We may think just scrolling through one of these celebrities feeds is harmless and all in good fun, until we realize how shaken our confidence has become. Because pop culture promote the idea that if you're not skinny and exercising all the time well then you must be curvy which can only mean one thing: you're fat and need to lose weight. This idea is completely false because every person has a different body type and as long as you get an hour per day of exercise and eat right then you're perfectly healthy since curves are just your body’s natural shape. If your doctor says that you're healthy then you shouldn't listen to the nagging voice in your head saying to lose weight.

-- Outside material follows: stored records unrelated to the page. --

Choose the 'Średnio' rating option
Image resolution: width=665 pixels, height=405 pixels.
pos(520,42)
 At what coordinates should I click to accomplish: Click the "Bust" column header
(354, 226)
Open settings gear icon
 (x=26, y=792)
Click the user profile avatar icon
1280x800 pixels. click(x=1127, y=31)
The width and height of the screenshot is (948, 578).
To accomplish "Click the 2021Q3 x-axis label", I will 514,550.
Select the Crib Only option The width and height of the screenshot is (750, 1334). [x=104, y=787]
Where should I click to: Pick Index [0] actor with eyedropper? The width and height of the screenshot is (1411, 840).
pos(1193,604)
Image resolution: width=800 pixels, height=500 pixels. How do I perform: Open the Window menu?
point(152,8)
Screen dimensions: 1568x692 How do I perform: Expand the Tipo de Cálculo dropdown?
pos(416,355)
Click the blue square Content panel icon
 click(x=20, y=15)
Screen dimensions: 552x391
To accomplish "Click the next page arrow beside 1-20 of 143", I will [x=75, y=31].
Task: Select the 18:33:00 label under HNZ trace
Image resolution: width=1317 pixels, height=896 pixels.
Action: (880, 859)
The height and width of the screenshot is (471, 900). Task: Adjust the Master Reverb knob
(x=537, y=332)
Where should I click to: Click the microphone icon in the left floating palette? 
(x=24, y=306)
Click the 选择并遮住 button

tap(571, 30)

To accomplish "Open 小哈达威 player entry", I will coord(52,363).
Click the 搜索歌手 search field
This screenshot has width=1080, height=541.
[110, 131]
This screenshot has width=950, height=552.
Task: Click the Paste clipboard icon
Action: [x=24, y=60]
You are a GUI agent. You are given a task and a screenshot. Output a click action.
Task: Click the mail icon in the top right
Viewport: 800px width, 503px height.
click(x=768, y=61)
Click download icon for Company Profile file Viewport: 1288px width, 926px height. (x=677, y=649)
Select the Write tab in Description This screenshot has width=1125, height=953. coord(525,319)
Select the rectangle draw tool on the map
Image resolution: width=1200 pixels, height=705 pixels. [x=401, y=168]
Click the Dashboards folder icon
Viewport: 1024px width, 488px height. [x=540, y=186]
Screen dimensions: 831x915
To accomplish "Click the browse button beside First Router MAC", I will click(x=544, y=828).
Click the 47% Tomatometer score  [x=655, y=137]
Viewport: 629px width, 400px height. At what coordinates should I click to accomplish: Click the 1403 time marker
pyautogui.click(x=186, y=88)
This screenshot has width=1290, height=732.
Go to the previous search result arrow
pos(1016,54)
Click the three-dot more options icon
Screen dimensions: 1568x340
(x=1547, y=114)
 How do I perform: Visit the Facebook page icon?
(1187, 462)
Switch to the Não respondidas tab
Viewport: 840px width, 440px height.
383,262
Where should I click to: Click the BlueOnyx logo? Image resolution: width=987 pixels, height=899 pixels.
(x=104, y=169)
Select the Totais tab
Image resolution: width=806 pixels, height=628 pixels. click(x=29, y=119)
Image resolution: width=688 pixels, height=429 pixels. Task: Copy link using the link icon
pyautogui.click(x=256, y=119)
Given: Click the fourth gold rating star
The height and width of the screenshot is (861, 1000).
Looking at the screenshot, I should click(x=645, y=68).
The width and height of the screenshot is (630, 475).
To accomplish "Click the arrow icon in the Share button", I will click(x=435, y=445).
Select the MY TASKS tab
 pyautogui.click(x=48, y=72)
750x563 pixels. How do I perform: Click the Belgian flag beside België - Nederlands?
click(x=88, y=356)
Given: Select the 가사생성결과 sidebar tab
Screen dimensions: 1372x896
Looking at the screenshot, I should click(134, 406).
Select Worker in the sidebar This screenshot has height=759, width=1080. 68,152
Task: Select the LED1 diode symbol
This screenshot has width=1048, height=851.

The other idea that this culture promotes is that if you don't put on a full face of makeup every day, then your freckles, the bags under your eyes, and your natural face well show through and that is ugly because we often look tired and stressed and may have a pimple or two. So to show off our natural face is considered gross and unappealing. Now let me tell you how wrong this is.
Our faces are genetic, we were born with the face we will have for the rest of our life; so the idea that it is only pretty with makeup on is ludicrous. Your face is perfect exactly the way it is, with all of your unique combination of features. My mom would always tell me since I always complained about how much I hated my round cheeks, “Eliza honey, if you didn't have round cheeks then your dimple wouldn't be able to be as prominent as it is and your other features would be too big for your face, so your round cheeks allow your other features to be exactly the right size to complement each other.” And she is so right, because your combination of features is what makes you beautiful and special, and if you changed one feature then the other features wouldn't fit together as nicely as before.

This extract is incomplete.